02 - haymitch

    02 - haymitch

    ❃ req | covey victor ⟨⚤⟩

    02 - haymitch
    c.ai

    Burdock used to say that Covey girls carried their own weather. Haymitch never argued. He’d grown up alongside two of them, and the difference between them had always been stark.

    Lenore Dove was soft-spoken, tender-hearted, a girl who tried to fix things simply because she couldn’t stand to see anything broken. But {{user}} Everdeen… she had been built differently from the start. Everyone in the Seam knew it. While Lenore soothed tempers, {{user}} climbed rooftops she wasn’t supposed to be on, talked back to adults twice her size, and had a habit of staring down Peacekeepers with a steadiness that made even them uncertain.

    Haymitch had never known exactly what they were to each other growing up — not siblings, not quite friends. But there had always been this sense that he was watching someone who understood the world too early. Someone who refused to let it crush her.

    After the Games, when Haymitch stumbled home with a victor’s crown that felt more like a weapon than a prize, she was one of the few familiar faces left. His mother gone. His brother gone. Lenore dying in his arms, her blood warm on his hands. The silence afterward felt endless.

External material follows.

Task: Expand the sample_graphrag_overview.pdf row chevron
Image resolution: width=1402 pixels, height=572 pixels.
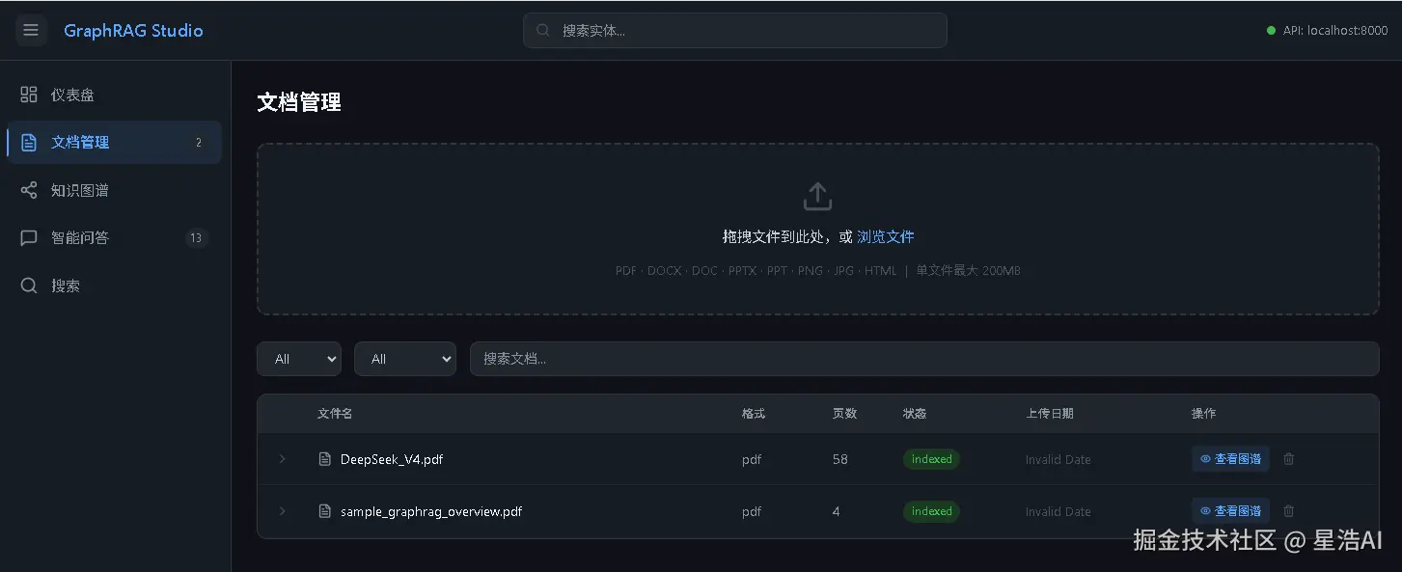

    And then, months later, in the 51st reaping, {{user}} stood on the stage with her chin lifted and her jaw set. She didn’t cry. She didn’t flinch. Haymitch felt something in his chest twist in a way he didn’t have a name for. He knew what the arena did to people. He knew what it would do to her.

    But she came back.

    Changed. Not harder — just… quieter. Every movement deliberate. Every word considered. Like someone who had learned exactly how much it cost to survive.

    Haymitch tried to reach her in the weeks after, offering the kind of help he wished someone had given him. She didn’t push him away. But she didn’t lean on him either. She just kept moving forward, one step at a time, carrying a weight he recognized all too well.

    When she finally spoke to him about Plutarch — about wanting to get involved, to understand what was happening beneath the surface — Haymitch felt genuine fear cut through him.

    Not because she was reckless.

    Because she wasn’t.

    “Tell me you’re joking,” he said quietly, not angry, just tired. “You know what happens to people who get involved in Capitol games.”